Collected data
● ● ● ● ●
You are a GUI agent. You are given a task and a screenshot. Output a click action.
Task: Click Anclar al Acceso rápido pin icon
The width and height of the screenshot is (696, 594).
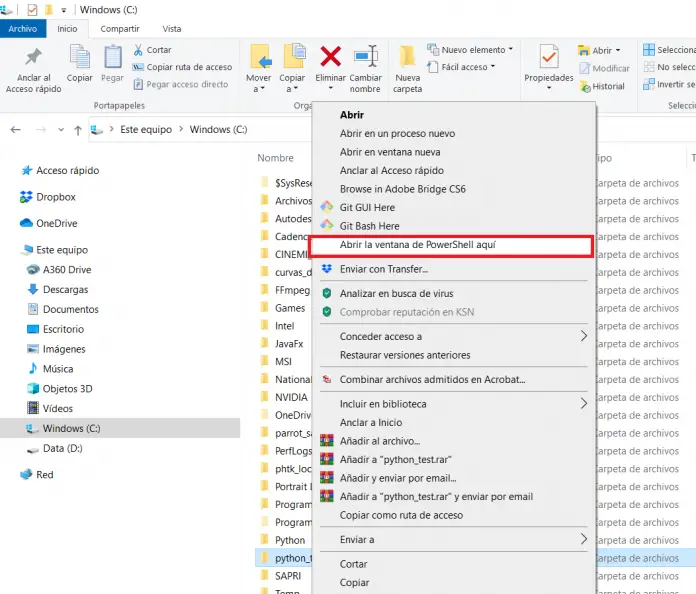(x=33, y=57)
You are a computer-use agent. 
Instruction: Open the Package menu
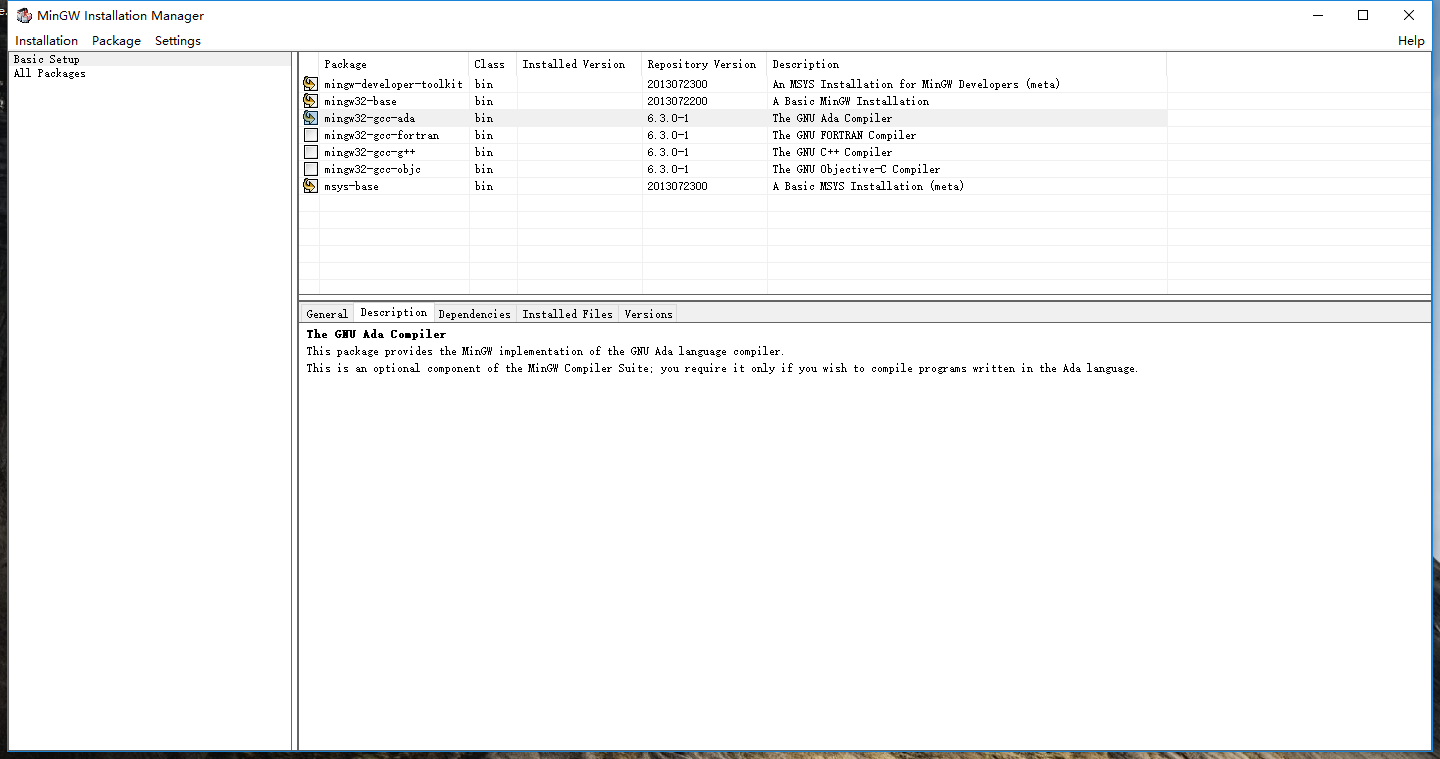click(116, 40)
● ● ● ● ●
--- Work item ---
Please give the entries again word for word, without any pictures.

--- Exercise solution ---
You are a GUI agent. You are given a task and a screenshot. Output a click action.
Task: Click Anclar al Acceso rápido pin icon
The width and height of the screenshot is (696, 594).
(x=33, y=57)
You are a computer-use agent. 
Instruction: Open the Package menu
click(116, 40)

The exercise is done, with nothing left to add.